Notre Dame was the reverse, nothing at first, Buchner came in and had success but then Tech figured out a way to neutralize him (aided by some freshman mistakes).
Leaving the trump card to be, unbelievably, Jack Coan at the 11th hour to come back and save the day, to which Tech had no answer for.
The areas for offensive improvement will be one of the most interesting aspects in the second half of the season, and the schedule looks primed for a rebound with weaker opponents coming up.
I think that’s largely true, although I’m not sure VT really figured out how to stop the ground game. In the second half the Buchner drives:
That’s a ton of detail, and USC and others will be ready for a run-heavy TB attack, but I think at it’s core spread it out + run with Buchner can work so long as he mix in the downfield passes or even quick hits to the perimeter / flat to keep defenses guessing
Drive 4 was 8 yards Buchner, 2 yards Kyren (+penalty), 3 yards Buchner (2nd and 15), incomplete, punt
Drive 5 ended with 2 yards (Diggs) on 1st down, 2 yards (Buchner), 0 yards Williams (+penalty), INT
I could have phrased it cleaner, what I was referring to was they did stop him from getting ahead on 2+15 and 2+8 on two straight drives, drives before that it wasn’t uncommon that Buchner and Kyren were regularly rolling off 8, 10, 11 yard carries and that was what I meant that the defense held more firm as he played longer.
So the final six rush attempts only produced 17 yards, which could admittedly be a bit of a stretch for “figuring it out” — and as you rightly noted certainly the the penalties helped the Hokies bog Buchner down all the further since some of those attempts didn’t count, but even on the penalized runs Notre Dame wasn’t getting anywhere.
By “final six rush attempts,” do you mean of the game or the last three rush attempts on each of his last two drives? Because Drive 5 by itself had seven rush attempts and the first four went very well.
Drive 4:
Drive 5:
The first drive was killed by the bogus targeting call, it had very little to do with VT. The second drive we bogged down on that last set of downs. I don’t think they figured anything out in a broader sense, or they wouldn’t have allowed 44 yards on the first five plays of Drive 5.

▶ **GIVEN MATERIAL**
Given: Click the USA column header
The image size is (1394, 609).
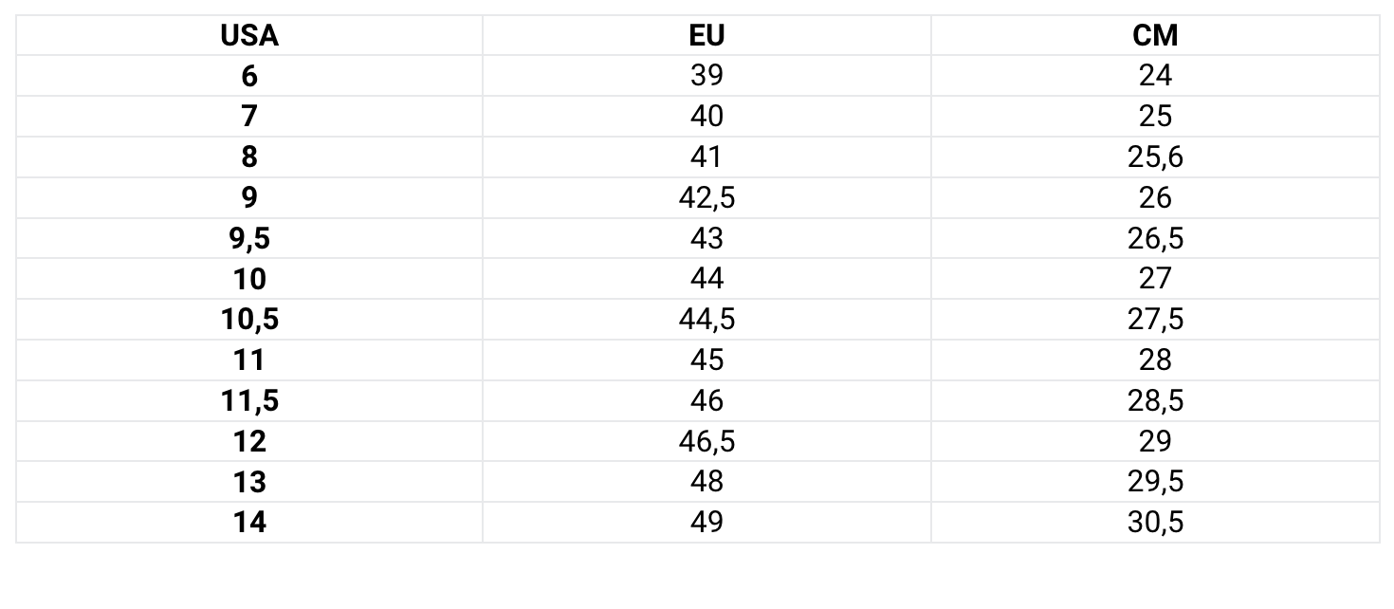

▶ **TASK DIRECTIONS**
Could you quote the entire discussion about Notre Dame's game against Virginia Tech, word for word?

▶ **WRITTEN RESPONSE**
Notre Dame was the reverse, nothing at first, Buchner came in and had success but then Tech figured out a way to neutralize him (aided by some freshman mistakes).
Leaving the trump card to be, unbelievably, Jack Coan at the 11th hour to come back and save the day, to which Tech had no answer for.
The areas for offensive improvement will be one of the most interesting aspects in the second half of the season, and the schedule looks primed for a rebound with weaker opponents coming up.
I think that’s largely true, although I’m not sure VT really figured out how to stop the ground game. In the second half the Buchner drives:
That’s a ton of detail, and USC and others will be ready for a run-heavy TB attack, but I think at it’s core spread it out + run with Buchner can work so long as he mix in the downfield passes or even quick hits to the perimeter / flat to keep defenses guessing
Drive 4 was 8 yards Buchner, 2 yards Kyren (+penalty), 3 yards Buchner (2nd and 15), incomplete, punt
Drive 5 ended with 2 yards (Diggs) on 1st down, 2 yards (Buchner), 0 yards Williams (+penalty), INT
I could have phrased it cleaner, what I was referring to was they did stop him from getting ahead on 2+15 and 2+8 on two straight drives, drives before that it wasn’t uncommon that Buchner and Kyren were regularly rolling off 8, 10, 11 yard carries and that was what I meant that the defense held more firm as he played longer.
So the final six rush attempts only produced 17 yards, which could admittedly be a bit of a stretch for “figuring it out” — and as you rightly noted certainly the the penalties helped the Hokies bog Buchner down all the further since some of those attempts didn’t count, but even on the penalized runs Notre Dame wasn’t getting anywhere.
By “final six rush attempts,” do you mean of the game or the last three rush attempts on each of his last two drives? Because Drive 5 by itself had seven rush attempts and the first four went very well.
Drive 4:
Drive 5:
The first drive was killed by the bogus targeting call, it had very little to do with VT. The second drive we bogged down on that last set of downs. I don’t think they figured anything out in a broader sense, or they wouldn’t have allowed 44 yards on the first five plays of Drive 5.